There is another saying “The road to hell is paved with good intentions.” The reality is, that beyond the many mean and infamous S.O.Bs, many StackOverflow users are genuinely great people, and donate their time to help, the same way as I do on Quora, and are excellent professionals who not only have many years of experience, but also a nice collection of programming intelligence collected and bound into dead-tree format books. Unfortunately there is a very good reason why they are there, and keep being there: poor documentation. I am going to make a brave assertion here …

StackOverflow and other programming Q&A sites exist for no other reason, than teachers failing to teach, and programmers failing to write educated documentation.

There. I’ve said it. Not excluding myself. I have eight fingers pointing to everyone else, two thumbs to myself. Writing bad documentation, or no documentation at all, poorly commenting code is a struggle for every developer, myself included. We have all dug ourselves collectively in only eight years, into the StackOverflow grave.

As software engineers we tend to forget that the truly valuable part of software, is the intelligence and the thought-process behind it, not the code itself, and we let ourselves and everyone else down by not being as meticulous about documenting, as we are about the programming.

We have a trillion + 1 frameworks out there, hundreds of living programming languages, an ever increasing number of libraries and plugins, be that for development, testing or production, yet when it comes to documentation, all you hear is wind-chimes.

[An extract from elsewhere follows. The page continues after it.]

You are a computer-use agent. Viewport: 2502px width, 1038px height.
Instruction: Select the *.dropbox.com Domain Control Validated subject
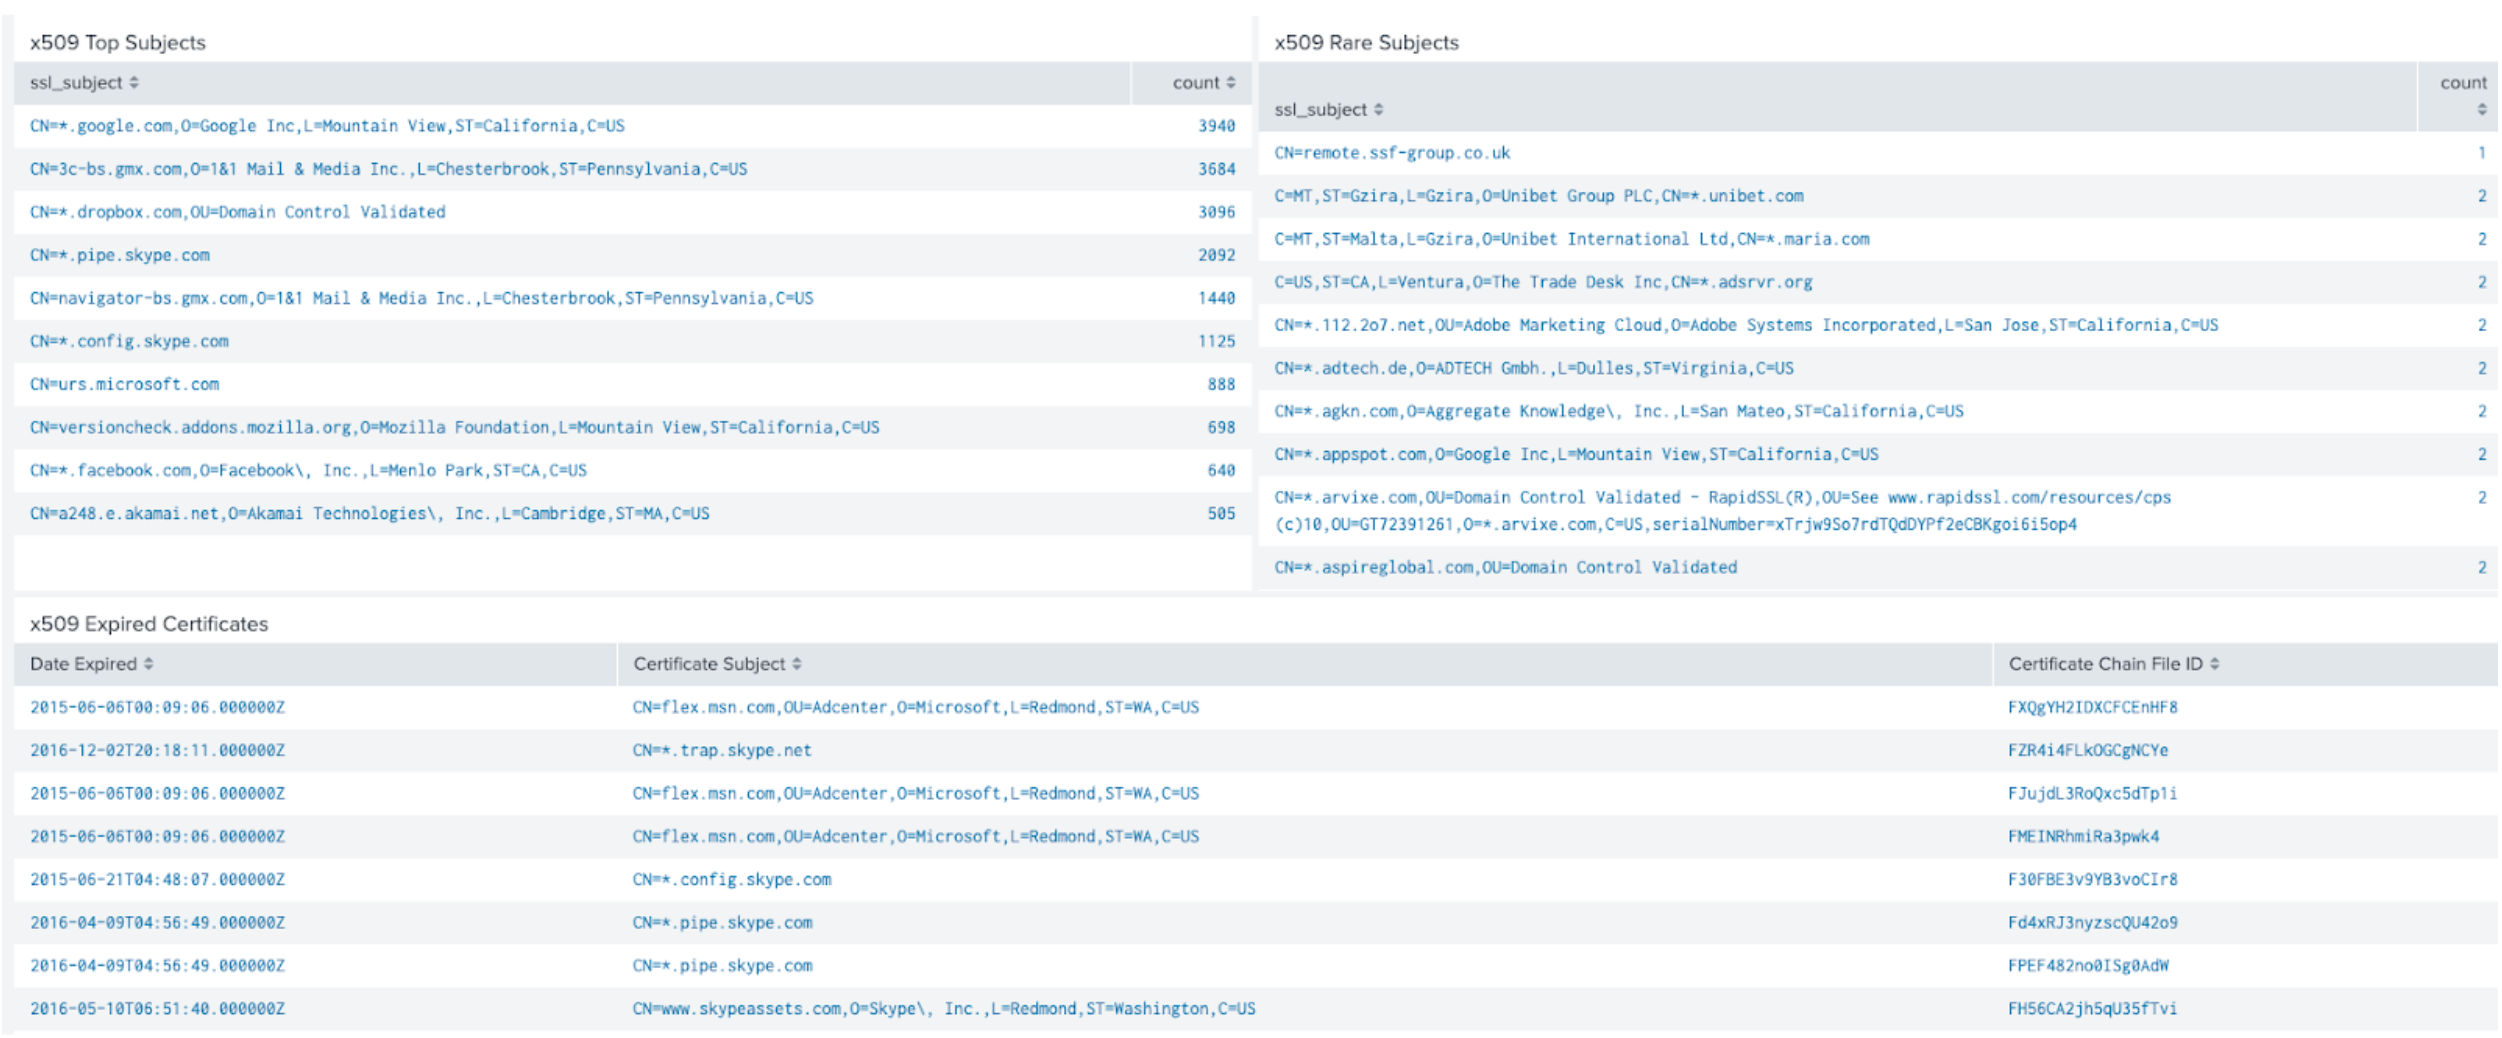click(237, 212)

It’s probably the unpopular way of putting it, but StackOverflow does not solve anything, and it certainly should not be part of the software industry. It’s a symptom of a disease that gets increasingly neglected. It produces spoon-fed developers who stumble and fall over relatively simple issues — because let’s face it, StackOverflow is no place to discuss your large 200.000 lines project — end up being unproductive and lost in an offline environment, and half the time won’t know how to explain their own code, not to mention the thought-process behind the application they’re working on. All of this, because language, framework, API and library creators tend to write lacking documentations that result in confused developers looking for help elsewhere; tens and hundreds of versions of books about the same topic, whereas if the documentation would have been written the way for instance jQuery’s was/is, the software industry would be in less trouble and the first result in Google would be a link to the docs and not to StackOverflow.

It’s been proven over and over that our brains retain information when there is some considerable effort spent in acquiring it, otherwise it’s dust in the wind.

Software development needs people who think, who put two and two together based on previously acquired information and make connections that are otherwise not obvious.

But documentation is the crux of it, the flowerbed if you may, of an evolving engineer. Without it we end up being paraplegic programmers who spend more time fiddling with our crutches such as StackOverflow than actually writing solutions for problems. Educated and verbose documentation should be, and must become just as important as quality software. In fact it has to be seen as one and the same entity.